La rentrée scolaire est toute proche. C’est dans moins d’un mois, les élèves tous cycles confondu soit plus de 8.600.000 inscrits cette année, reprendront le chemin de l’école. Certains pensent d’ores et déjà à cette rentrée scolaire et son incidence financière sur leur budget.
En effet, les yeux sont rivés, ces jours-ci, sur cartables, blouses, cahiers et autres fournitures scolaires, annonçant la fin de l’oisiveté à la fois pour les parents et leurs chérubins. L’école est à nos portes et les préparatifs pour cet événement crucial et décisif vont bon train. Les familles tout comme les commerçants vivent au rythme de la rentrée scolaire qui pointe son nez et se lancent dans une course contre la montre pour être au rendez-vous.
Les magasins et les marchés, au niveau des différents quartiers, sont déjà garnis de toute « l’artillerie » scolaire, nécessaire pour que l’année scolaire démarre sur des chapeaux de roue. Les espaces commerciaux, ne dérogent pas à leur habitude, hissés même au rang de règle générale quand il s’agit de préparer la rentrée. Au niveau des marchés populaires de Bab El Oued, ou encore la place des Martyrs et la rue commerçante de Bab Azzoun, les étals se « spécialisent » dans ce créneau, faisant le bonheur des pères et des mères de familles, accompagnés de leurs enfants ou en solo qui viennent d’Alger et ses environs mais également de toutes les wilayas du pays.
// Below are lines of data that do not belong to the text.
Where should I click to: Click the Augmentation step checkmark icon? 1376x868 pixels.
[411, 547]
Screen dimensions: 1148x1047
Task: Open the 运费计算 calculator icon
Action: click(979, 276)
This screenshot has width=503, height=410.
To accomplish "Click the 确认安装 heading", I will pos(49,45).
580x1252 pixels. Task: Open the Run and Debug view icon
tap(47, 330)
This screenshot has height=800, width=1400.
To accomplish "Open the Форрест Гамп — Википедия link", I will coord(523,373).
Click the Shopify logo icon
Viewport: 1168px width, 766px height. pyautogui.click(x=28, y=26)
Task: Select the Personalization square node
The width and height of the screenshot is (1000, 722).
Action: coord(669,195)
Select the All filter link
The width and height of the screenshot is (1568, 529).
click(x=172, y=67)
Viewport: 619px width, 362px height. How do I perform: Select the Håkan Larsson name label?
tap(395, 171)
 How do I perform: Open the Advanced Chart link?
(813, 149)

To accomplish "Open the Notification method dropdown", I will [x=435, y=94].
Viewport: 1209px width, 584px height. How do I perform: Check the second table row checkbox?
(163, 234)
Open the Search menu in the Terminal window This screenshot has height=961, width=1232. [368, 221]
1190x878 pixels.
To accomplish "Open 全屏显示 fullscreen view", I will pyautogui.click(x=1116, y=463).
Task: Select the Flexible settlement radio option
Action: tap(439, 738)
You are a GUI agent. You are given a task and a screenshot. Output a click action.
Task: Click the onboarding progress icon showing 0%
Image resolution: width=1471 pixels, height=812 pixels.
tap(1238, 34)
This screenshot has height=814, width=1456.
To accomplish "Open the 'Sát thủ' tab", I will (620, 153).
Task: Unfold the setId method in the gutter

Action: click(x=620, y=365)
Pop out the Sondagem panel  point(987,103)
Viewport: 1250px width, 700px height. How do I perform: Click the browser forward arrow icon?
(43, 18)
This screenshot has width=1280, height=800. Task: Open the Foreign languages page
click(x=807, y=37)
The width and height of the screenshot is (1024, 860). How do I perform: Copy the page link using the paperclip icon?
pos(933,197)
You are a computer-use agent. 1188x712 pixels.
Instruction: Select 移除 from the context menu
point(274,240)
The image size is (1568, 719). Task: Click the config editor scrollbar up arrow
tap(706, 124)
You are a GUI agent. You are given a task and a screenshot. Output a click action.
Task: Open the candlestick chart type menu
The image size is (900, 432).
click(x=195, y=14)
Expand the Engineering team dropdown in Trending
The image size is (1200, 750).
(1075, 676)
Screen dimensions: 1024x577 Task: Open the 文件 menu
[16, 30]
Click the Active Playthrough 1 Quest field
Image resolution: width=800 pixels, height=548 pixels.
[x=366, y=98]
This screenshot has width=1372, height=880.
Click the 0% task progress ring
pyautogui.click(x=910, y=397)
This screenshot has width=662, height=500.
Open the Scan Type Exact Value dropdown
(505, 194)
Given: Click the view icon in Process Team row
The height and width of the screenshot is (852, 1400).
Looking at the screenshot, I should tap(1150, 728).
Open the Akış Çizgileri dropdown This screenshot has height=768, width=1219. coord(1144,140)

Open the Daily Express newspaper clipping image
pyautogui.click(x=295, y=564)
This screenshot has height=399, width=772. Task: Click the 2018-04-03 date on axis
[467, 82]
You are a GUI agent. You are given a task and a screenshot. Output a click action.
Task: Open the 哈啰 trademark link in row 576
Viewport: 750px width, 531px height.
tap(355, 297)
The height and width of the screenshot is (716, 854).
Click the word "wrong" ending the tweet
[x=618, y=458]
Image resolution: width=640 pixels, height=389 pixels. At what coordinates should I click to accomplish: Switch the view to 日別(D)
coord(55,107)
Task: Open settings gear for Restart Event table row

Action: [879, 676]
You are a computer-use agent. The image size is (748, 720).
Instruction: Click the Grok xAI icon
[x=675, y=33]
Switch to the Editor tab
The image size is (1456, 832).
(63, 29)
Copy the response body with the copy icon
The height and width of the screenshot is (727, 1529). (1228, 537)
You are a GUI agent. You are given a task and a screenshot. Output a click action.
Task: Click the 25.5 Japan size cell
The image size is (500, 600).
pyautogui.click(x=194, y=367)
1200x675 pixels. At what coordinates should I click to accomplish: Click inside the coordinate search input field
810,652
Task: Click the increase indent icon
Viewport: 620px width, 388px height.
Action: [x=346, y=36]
La diversité des produits proposés à la vente, ajoutée aux prix imbattables de ces derniers tentent même les familles venues, de l’intérieur du pays pour passer des vacances à Alger. Des piles de cahiers de différents volumes, des trousses, des cartables, sacs à dos et blouses, ainsi que des habits sont dressés ici et là.
Il faut dire que certains jeunes chômeurs, des jeunes et moins jeunes se lancent dans se commerce lucratif qui revient chaque année. Les vendeurs n’hésitent pas à soigner leurs devantures mais également vanter leurs marchandises pour convaincre le client. Mohamed, 25 ans, affirme s’adonner à ce commerce tous les ans et céder les articles scolaires à des prix qui sont à portée de main, optant pour le principe de vente basée sur la quantité pour récupérer la différence entre de coût des articles. Les prix proposés en fait, au niveau de ces étals, sont cédés à Bab El Oued, entre 25 et 30 DA, pour les cahiers de 96 pages, à titre illustratif.
Pour les cartables, il y a lieu de préciser qu’il existe une panoplie aux couleurs et aux formes diverses pour 300 et 1.500 DA, en fonction du volume, de la qualité et du pays d’origine. Les cartables fabriqués localement, dont le prix avoisine les 900 DA, sont les plus prisés. Quant aux tabliers que ce soit pour les filles ou les garçons leur prix varie entre 400 et 1500 DA. Les fournitures scolaires pèsent lourd sur les familles, déjà écorchées par le ramadhan et la fête de l’Aïd El Fitr. Une épreuve difficilement surmontable, notamment pour les familles démunies à charge de plusieurs enfants scolarisés.
Heureusement, comme chaque année, tout le monde arrive à s’en sortir, la solidarité familiale aidant.